Thursday, April 16, 2020

Purses, Parties, Conferences: On Mourning the Little Things During a Pandemic

There's a purse I ordered about three months ago; it fits easily over a suitcase, it's nice-looking, and it came recommended. In the first year in my job, I flew abroad for work seven times. The bag was my reward for a job well-done. It was functional, without being too much. An indulgent gift, at just the right level.

My beautiful (I imagine) bag sits in my parents' home, untouched. I wish I could have it, even though I don't really need a work bag these days.

Yesterday was my son's best pal's birthday. He turned six. It should have been a really fun day, with a party to look forward to, and even the little brother excited. Instead, we took a quick video of my boy wishing him a happy birthday, and that this corona passes soon, so they can play together once again. I wish they could play together, now.

I was supposed to go to Austin in March, and my (wonderful) manager offered for us to check out some SXSW events. It would have been a great opportunity to grow, personally? Professionally? I'll never know. The trip, where I would have picked up my bag, was canceled. I also missed the (canceled) wedding of a dear friend. I wish I had been at the wedding, wish I could have picked which SXSW sessions to attend.

None of these losses are huge. My job is safe, for now at least, and we have enough resources. No one in our family has so far suffered major loss from this plague.

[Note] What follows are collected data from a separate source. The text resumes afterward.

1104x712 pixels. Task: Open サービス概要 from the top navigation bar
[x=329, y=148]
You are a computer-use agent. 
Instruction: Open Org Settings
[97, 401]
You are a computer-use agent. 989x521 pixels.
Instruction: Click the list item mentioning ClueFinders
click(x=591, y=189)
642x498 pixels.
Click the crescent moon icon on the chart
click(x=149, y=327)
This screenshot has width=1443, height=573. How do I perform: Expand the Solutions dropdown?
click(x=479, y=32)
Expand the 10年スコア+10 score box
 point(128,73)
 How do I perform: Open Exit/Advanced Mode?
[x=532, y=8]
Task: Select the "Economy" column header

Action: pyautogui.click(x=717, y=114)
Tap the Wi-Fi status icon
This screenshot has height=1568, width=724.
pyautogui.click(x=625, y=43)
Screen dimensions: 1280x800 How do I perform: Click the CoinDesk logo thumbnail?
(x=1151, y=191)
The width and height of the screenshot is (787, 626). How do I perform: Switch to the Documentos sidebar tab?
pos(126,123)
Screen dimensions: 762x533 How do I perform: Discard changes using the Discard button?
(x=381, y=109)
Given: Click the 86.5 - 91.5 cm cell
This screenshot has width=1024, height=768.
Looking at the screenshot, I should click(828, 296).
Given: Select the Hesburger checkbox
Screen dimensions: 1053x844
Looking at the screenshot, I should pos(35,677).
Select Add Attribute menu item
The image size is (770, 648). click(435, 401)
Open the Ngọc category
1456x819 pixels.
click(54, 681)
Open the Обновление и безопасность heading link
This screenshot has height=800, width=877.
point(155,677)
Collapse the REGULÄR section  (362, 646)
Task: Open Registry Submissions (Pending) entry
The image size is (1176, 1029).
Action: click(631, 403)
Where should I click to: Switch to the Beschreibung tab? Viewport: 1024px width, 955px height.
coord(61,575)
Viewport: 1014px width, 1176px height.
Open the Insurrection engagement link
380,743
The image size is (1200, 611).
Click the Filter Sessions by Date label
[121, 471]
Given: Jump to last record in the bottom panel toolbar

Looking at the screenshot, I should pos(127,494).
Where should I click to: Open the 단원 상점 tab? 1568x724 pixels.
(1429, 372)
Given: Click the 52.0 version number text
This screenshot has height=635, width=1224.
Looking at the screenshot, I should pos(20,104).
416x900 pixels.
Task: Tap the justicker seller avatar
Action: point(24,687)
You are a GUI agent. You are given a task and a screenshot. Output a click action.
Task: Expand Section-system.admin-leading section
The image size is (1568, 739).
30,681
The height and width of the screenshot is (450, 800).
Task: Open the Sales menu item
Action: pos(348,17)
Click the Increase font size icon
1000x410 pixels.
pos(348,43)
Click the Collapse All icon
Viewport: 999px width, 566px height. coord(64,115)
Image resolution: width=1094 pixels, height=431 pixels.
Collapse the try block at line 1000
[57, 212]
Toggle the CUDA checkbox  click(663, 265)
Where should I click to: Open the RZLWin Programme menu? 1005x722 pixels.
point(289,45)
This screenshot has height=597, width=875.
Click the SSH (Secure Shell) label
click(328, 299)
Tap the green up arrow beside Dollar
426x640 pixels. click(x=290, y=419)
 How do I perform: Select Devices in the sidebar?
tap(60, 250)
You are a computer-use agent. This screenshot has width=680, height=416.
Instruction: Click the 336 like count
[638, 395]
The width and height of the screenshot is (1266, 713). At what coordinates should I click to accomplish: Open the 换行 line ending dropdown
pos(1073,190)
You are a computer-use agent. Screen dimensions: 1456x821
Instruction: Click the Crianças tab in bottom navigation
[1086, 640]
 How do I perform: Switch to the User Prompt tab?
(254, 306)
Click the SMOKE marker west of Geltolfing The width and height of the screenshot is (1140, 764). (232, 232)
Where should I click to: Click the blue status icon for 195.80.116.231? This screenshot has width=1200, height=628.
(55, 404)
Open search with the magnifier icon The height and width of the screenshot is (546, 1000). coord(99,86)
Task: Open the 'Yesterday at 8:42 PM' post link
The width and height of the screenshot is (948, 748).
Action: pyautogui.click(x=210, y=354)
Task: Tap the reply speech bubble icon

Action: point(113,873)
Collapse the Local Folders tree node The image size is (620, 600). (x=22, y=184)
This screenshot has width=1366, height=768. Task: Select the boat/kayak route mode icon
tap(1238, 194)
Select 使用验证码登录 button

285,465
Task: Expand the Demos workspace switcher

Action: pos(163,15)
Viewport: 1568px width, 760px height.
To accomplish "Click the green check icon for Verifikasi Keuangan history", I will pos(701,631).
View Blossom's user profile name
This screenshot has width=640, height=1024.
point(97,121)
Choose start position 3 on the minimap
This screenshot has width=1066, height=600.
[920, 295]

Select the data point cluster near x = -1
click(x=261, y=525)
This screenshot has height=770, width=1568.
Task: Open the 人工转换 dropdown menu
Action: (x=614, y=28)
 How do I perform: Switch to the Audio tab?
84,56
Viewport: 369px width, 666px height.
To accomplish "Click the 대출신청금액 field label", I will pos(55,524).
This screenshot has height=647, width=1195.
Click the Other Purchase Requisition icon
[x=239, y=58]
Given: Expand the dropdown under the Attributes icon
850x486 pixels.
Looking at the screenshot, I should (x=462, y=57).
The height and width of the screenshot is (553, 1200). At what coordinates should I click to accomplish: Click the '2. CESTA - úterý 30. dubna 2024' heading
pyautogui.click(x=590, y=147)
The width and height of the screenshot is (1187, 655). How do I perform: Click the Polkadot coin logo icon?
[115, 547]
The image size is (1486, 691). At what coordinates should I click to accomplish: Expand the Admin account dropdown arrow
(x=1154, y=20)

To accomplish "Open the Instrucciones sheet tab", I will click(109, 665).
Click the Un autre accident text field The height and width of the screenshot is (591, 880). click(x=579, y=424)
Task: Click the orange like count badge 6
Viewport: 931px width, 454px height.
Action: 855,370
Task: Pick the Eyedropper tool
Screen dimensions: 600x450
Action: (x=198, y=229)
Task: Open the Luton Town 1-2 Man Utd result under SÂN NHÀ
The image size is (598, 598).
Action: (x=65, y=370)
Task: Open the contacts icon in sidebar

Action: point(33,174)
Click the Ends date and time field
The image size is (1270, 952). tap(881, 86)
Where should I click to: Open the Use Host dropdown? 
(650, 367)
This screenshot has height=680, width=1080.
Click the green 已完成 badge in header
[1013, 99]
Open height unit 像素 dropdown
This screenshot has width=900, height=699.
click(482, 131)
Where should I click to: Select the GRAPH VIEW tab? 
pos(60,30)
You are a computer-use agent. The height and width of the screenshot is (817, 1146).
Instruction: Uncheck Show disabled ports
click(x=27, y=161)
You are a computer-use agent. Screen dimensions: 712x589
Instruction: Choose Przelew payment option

But somehow, every time I hear someone expressing pain about a loss--it is always cast as "not worthy". 

What I want to say, with absolutely no authority, is this: pain is valid. It doesn't have to be the worst pain in the world to be valid. You are allowed to mourn the little things, even now, when a global pandemic rages. 

It is ok to miss the trip you couldn't take, the meal you couldn't go out for despite making reservations. I give you, and me, permission to miss the little things as much as we miss the big ones. We as humans don't just mourn the big losses, even when we've experienced them. I can wish I could have my bag, even though I've been through things one million times harder. You can hold multiple truths at the same time. We all contain multitudes.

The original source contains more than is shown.